+++ Given records

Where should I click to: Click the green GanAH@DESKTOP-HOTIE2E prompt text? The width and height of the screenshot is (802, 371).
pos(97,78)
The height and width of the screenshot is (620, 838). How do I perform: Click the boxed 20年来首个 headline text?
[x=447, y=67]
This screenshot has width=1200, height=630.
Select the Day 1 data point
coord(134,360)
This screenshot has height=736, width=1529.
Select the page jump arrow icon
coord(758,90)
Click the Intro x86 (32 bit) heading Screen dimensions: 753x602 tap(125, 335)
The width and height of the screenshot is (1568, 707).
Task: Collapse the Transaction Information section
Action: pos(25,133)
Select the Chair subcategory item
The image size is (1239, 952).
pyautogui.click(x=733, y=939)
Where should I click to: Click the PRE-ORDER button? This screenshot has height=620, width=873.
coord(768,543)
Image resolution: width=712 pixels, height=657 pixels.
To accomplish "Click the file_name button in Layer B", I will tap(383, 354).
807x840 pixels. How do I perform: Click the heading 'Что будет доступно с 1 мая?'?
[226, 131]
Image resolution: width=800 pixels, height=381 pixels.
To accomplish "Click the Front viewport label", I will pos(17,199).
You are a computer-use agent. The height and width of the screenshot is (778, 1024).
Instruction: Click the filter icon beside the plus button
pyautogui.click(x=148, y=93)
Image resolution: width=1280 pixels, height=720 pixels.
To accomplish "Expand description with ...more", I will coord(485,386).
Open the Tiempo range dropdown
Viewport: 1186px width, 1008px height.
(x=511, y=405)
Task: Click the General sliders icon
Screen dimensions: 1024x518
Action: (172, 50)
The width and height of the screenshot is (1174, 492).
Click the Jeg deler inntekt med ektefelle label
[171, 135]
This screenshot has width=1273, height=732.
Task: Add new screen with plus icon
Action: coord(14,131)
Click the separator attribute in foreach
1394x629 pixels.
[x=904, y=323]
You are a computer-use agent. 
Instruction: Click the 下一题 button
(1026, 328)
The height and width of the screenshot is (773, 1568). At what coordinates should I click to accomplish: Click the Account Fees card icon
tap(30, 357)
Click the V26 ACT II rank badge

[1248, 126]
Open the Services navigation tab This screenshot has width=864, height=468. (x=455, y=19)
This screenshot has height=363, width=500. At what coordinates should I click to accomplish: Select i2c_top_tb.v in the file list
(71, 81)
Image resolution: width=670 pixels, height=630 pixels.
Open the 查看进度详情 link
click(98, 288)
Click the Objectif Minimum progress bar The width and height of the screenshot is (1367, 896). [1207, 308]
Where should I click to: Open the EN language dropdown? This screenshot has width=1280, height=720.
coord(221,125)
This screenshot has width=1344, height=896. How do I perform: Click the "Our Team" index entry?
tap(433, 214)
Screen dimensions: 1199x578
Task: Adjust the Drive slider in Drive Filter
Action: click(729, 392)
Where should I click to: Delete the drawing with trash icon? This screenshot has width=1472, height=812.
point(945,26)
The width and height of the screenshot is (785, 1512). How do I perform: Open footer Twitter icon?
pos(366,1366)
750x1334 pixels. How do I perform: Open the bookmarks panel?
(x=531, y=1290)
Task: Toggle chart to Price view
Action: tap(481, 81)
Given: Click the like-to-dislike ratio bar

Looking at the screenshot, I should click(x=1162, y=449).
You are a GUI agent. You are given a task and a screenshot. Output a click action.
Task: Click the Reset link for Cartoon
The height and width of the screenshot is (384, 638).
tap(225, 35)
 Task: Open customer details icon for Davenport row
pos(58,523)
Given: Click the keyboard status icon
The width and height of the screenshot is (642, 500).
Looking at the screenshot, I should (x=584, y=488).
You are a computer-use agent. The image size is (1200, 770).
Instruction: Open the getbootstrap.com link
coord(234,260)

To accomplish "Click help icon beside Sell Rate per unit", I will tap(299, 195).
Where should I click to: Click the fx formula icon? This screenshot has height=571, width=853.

++++++

#### [Your goal]
Without changing a single character, write out all of the entries.

#### [Solution to this problem]
Where should I click to: Click the green GanAH@DESKTOP-HOTIE2E prompt text? The width and height of the screenshot is (802, 371).
pos(97,78)
The height and width of the screenshot is (620, 838). How do I perform: Click the boxed 20年来首个 headline text?
[x=447, y=67]
This screenshot has width=1200, height=630.
Select the Day 1 data point
coord(134,360)
This screenshot has height=736, width=1529.
Select the page jump arrow icon
coord(758,90)
Click the Intro x86 (32 bit) heading Screen dimensions: 753x602 tap(125, 335)
The width and height of the screenshot is (1568, 707).
Task: Collapse the Transaction Information section
Action: pos(25,133)
Select the Chair subcategory item
The image size is (1239, 952).
pyautogui.click(x=733, y=939)
Where should I click to: Click the PRE-ORDER button? This screenshot has height=620, width=873.
coord(768,543)
Image resolution: width=712 pixels, height=657 pixels.
To accomplish "Click the file_name button in Layer B", I will tap(383, 354).
807x840 pixels. How do I perform: Click the heading 'Что будет доступно с 1 мая?'?
[226, 131]
Image resolution: width=800 pixels, height=381 pixels.
To accomplish "Click the Front viewport label", I will pos(17,199).
You are a computer-use agent. The height and width of the screenshot is (778, 1024).
Instruction: Click the filter icon beside the plus button
pyautogui.click(x=148, y=93)
Image resolution: width=1280 pixels, height=720 pixels.
To accomplish "Expand description with ...more", I will coord(485,386).
Open the Tiempo range dropdown
Viewport: 1186px width, 1008px height.
(x=511, y=405)
Task: Click the General sliders icon
Screen dimensions: 1024x518
Action: (172, 50)
The width and height of the screenshot is (1174, 492).
Click the Jeg deler inntekt med ektefelle label
[171, 135]
This screenshot has width=1273, height=732.
Task: Add new screen with plus icon
Action: coord(14,131)
Click the separator attribute in foreach
1394x629 pixels.
[x=904, y=323]
You are a computer-use agent. 
Instruction: Click the 下一题 button
(1026, 328)
The height and width of the screenshot is (773, 1568). At what coordinates should I click to accomplish: Click the Account Fees card icon
tap(30, 357)
Click the V26 ACT II rank badge

[1248, 126]
Open the Services navigation tab This screenshot has width=864, height=468. (x=455, y=19)
This screenshot has height=363, width=500. At what coordinates should I click to accomplish: Select i2c_top_tb.v in the file list
(71, 81)
Image resolution: width=670 pixels, height=630 pixels.
Open the 查看进度详情 link
click(98, 288)
Click the Objectif Minimum progress bar The width and height of the screenshot is (1367, 896). [1207, 308]
Where should I click to: Open the EN language dropdown? This screenshot has width=1280, height=720.
coord(221,125)
This screenshot has width=1344, height=896. How do I perform: Click the "Our Team" index entry?
tap(433, 214)
Screen dimensions: 1199x578
Task: Adjust the Drive slider in Drive Filter
Action: click(729, 392)
Where should I click to: Delete the drawing with trash icon? This screenshot has width=1472, height=812.
point(945,26)
The width and height of the screenshot is (785, 1512). How do I perform: Open footer Twitter icon?
pos(366,1366)
750x1334 pixels. How do I perform: Open the bookmarks panel?
(x=531, y=1290)
Task: Toggle chart to Price view
Action: tap(481, 81)
Given: Click the like-to-dislike ratio bar

Looking at the screenshot, I should click(x=1162, y=449).
You are a GUI agent. You are given a task and a screenshot. Output a click action.
Task: Click the Reset link for Cartoon
The height and width of the screenshot is (384, 638).
tap(225, 35)
 Task: Open customer details icon for Davenport row
pos(58,523)
Given: Click the keyboard status icon
The width and height of the screenshot is (642, 500).
Looking at the screenshot, I should (x=584, y=488).
You are a computer-use agent. The image size is (1200, 770).
Instruction: Open the getbootstrap.com link
coord(234,260)

To accomplish "Click help icon beside Sell Rate per unit", I will tap(299, 195).
Where should I click to: Click the fx formula icon? This screenshot has height=571, width=853.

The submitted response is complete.